Task to complete
Each line from the one containing "Click the Select and Move tool" onward, through the end of the entries, is to be transcribed exactly; nothing else is to be included.

** Opening Records for this task block **

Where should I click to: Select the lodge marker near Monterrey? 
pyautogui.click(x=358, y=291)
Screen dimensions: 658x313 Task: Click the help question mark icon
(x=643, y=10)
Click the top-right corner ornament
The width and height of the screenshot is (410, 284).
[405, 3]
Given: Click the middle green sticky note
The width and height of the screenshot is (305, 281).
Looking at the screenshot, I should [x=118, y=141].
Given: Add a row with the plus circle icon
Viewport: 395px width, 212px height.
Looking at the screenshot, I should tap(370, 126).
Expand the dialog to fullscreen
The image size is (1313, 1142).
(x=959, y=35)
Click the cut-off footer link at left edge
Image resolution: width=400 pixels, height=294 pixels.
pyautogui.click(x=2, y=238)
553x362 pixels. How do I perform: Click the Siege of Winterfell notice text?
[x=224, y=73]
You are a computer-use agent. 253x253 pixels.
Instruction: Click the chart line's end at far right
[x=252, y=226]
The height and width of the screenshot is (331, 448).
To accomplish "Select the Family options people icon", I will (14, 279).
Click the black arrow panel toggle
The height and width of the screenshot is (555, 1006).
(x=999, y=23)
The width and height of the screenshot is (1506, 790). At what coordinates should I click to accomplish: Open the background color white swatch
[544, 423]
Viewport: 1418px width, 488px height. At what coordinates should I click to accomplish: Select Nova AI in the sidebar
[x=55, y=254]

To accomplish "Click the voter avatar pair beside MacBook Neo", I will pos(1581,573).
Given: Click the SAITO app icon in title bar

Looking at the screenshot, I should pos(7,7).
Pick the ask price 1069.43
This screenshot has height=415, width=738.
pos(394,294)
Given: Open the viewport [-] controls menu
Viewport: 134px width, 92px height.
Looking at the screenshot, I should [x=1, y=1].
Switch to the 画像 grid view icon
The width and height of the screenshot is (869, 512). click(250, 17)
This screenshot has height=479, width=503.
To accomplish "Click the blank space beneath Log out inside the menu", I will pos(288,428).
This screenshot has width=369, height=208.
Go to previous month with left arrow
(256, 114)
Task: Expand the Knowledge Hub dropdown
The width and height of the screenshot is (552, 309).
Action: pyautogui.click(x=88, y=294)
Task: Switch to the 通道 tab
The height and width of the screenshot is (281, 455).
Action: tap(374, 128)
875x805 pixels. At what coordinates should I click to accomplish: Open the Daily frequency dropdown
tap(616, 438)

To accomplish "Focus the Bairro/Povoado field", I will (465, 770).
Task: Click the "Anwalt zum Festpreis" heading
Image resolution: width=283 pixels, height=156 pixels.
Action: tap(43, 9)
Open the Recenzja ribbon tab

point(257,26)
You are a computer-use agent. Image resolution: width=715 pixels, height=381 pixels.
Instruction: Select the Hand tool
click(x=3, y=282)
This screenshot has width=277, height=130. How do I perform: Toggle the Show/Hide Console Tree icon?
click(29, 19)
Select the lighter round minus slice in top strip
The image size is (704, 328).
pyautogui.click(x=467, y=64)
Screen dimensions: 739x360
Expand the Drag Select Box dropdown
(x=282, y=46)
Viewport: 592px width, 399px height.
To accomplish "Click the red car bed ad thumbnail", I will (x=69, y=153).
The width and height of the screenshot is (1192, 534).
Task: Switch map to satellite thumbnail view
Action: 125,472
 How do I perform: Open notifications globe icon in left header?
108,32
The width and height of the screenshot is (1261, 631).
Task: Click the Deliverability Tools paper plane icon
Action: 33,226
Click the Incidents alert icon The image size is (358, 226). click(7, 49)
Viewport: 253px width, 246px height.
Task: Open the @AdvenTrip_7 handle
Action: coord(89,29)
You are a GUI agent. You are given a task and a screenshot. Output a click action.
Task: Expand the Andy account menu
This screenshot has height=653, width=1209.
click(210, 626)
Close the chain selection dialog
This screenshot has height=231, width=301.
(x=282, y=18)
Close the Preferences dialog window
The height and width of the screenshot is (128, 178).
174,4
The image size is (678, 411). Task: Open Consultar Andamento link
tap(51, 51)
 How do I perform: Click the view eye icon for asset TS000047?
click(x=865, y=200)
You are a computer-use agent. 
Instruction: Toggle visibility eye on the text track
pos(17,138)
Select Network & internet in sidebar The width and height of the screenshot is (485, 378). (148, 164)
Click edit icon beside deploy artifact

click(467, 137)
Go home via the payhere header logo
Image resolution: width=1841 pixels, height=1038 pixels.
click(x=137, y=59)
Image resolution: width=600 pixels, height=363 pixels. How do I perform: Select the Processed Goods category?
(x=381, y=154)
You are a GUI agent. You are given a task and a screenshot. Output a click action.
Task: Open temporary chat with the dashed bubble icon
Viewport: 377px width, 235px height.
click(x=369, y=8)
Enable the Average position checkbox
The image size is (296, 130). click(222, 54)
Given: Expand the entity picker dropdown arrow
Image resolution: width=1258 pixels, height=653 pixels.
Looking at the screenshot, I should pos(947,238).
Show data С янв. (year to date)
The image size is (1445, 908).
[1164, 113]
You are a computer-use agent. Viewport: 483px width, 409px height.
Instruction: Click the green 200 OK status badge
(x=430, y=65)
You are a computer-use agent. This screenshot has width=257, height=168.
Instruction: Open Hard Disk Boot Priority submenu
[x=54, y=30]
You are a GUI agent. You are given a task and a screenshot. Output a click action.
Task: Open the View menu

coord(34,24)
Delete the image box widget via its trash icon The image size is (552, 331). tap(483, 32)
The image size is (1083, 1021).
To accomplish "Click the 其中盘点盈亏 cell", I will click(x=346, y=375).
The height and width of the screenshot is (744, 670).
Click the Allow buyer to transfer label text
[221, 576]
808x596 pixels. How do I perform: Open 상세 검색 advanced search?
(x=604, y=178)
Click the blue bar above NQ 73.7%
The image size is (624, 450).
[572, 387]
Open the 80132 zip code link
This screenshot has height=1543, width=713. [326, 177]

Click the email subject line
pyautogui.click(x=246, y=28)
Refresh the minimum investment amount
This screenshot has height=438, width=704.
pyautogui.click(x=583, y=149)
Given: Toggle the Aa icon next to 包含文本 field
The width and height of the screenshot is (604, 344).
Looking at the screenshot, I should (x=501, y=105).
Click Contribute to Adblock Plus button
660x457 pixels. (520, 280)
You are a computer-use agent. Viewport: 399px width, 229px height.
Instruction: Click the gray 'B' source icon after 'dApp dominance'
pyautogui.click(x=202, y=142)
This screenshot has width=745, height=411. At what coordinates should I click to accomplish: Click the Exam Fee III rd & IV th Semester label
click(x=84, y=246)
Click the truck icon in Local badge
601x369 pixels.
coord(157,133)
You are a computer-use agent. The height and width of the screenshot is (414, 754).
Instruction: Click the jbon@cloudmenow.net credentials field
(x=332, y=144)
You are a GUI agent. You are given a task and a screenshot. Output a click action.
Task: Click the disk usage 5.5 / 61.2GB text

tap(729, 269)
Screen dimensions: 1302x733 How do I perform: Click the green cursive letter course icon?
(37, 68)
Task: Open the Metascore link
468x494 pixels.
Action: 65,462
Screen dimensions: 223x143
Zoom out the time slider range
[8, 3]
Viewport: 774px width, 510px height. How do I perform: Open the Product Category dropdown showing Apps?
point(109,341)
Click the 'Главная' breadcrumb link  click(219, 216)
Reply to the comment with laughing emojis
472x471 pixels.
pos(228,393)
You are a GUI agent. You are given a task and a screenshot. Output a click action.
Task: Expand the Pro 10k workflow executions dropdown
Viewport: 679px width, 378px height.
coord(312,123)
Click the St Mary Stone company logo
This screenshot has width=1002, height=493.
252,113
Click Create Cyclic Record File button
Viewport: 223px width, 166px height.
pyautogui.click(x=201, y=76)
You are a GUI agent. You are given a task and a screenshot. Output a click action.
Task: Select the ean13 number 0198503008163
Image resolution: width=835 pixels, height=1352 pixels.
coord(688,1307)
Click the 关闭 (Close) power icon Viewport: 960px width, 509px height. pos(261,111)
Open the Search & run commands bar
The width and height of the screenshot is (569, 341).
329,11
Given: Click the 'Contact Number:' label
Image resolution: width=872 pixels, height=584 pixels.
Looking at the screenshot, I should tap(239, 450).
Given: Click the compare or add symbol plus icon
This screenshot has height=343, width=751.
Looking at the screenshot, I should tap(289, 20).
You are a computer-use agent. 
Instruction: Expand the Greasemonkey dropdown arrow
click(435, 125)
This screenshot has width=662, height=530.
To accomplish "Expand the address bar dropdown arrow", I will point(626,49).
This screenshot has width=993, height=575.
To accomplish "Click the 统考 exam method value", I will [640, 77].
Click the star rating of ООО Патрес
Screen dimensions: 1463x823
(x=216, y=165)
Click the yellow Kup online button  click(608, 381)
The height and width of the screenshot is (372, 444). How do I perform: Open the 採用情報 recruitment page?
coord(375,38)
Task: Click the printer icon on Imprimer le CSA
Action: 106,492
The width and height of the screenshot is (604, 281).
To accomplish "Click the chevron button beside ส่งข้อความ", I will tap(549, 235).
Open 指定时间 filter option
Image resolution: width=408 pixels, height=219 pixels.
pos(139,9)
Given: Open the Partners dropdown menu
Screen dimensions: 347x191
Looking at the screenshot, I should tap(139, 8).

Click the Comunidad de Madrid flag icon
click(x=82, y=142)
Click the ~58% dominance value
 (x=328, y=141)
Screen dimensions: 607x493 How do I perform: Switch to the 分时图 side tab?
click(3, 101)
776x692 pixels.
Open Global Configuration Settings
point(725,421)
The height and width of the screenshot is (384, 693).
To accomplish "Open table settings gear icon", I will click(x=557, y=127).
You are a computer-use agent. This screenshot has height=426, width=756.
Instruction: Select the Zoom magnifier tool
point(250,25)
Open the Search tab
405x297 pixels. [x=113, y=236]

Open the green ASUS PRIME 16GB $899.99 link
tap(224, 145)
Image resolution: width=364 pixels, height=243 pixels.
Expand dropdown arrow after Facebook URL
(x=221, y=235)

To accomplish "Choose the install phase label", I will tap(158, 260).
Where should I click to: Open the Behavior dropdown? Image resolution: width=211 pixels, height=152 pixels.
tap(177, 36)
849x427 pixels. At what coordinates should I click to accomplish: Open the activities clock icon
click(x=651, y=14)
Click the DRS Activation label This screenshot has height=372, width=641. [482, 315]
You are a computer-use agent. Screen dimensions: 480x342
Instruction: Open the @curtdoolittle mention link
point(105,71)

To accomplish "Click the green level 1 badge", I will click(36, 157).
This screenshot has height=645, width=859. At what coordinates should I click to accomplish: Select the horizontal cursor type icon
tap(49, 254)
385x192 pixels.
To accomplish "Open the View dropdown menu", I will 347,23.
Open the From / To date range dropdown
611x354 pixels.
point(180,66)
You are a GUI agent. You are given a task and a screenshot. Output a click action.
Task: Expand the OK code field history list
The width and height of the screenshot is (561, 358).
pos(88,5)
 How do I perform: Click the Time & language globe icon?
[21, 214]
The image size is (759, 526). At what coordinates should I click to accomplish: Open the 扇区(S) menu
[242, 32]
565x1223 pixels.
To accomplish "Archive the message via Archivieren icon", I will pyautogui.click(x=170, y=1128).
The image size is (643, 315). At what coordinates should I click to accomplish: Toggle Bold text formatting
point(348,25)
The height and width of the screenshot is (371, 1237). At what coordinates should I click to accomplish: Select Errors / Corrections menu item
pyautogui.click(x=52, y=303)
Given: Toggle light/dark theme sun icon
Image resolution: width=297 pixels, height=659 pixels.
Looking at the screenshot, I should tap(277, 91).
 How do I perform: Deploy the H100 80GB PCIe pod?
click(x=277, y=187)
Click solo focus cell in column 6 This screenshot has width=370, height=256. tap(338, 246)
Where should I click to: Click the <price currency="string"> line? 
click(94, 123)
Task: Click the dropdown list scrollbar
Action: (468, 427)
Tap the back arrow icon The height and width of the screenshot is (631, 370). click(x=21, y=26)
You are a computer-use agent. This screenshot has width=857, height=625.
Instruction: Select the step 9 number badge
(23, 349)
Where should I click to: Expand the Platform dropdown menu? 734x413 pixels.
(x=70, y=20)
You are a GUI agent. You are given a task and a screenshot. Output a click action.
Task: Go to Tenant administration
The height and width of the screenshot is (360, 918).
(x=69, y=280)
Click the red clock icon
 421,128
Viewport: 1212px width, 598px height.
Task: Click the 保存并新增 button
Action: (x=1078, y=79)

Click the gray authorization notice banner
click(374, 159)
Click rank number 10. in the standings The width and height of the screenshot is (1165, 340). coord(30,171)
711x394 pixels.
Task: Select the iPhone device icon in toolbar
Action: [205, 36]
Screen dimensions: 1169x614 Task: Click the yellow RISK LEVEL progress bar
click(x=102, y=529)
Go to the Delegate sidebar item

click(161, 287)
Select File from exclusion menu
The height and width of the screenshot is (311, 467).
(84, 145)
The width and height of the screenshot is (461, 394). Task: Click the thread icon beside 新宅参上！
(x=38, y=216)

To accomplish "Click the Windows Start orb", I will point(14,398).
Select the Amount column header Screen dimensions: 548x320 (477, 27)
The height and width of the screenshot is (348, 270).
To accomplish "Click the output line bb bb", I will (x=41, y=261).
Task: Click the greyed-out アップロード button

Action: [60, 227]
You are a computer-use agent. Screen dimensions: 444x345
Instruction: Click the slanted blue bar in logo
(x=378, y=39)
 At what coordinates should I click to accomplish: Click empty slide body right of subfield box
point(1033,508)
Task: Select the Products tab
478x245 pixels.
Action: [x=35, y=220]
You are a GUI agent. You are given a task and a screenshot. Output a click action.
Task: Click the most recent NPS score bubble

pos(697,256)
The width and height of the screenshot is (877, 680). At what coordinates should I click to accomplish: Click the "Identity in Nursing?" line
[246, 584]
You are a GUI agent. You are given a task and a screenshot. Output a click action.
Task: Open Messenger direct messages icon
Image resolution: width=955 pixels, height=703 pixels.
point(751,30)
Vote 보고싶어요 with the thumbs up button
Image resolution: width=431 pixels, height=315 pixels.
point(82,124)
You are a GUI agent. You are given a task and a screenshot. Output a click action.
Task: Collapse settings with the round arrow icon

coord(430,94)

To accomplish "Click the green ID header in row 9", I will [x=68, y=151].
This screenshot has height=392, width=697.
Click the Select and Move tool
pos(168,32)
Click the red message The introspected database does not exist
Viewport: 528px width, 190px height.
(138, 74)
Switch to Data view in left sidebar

** Closing Records for this task block **

Exercise output
Click the Select and Move tool
pos(168,32)
Click the red message The introspected database does not exist
Viewport: 528px width, 190px height.
(138, 74)
Switch to Data view in left sidebar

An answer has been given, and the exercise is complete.